- About this exercise
Where a line of the records contains the word "agent", show that line.

***** Given records

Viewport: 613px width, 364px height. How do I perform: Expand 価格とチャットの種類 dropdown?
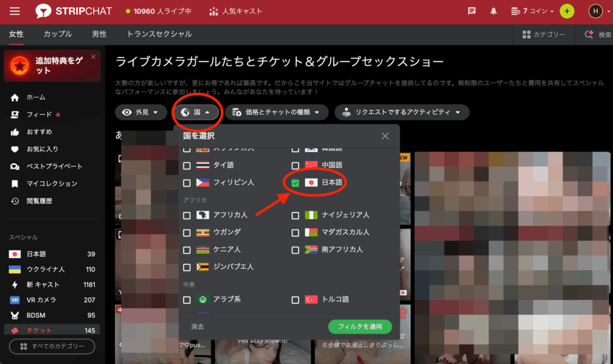[x=277, y=112]
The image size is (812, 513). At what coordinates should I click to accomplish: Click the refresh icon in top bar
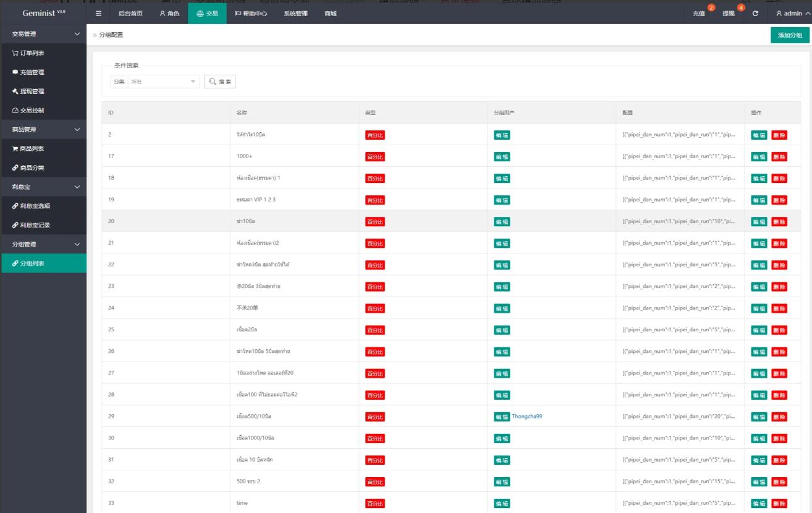756,14
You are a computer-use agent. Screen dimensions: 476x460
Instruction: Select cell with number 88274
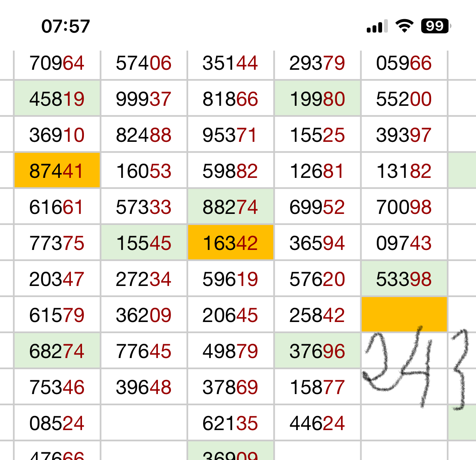click(x=230, y=207)
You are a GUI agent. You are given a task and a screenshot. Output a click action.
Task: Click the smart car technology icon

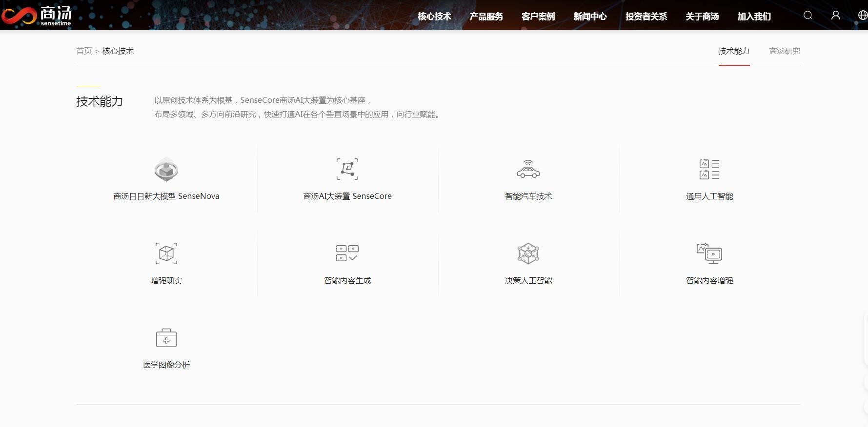[x=528, y=169]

**********

- Worked solution
You are a computer-use agent. Screen dimensions: 476x460
You are a GUI agent. You are given a task and a screenshot. Output a click action.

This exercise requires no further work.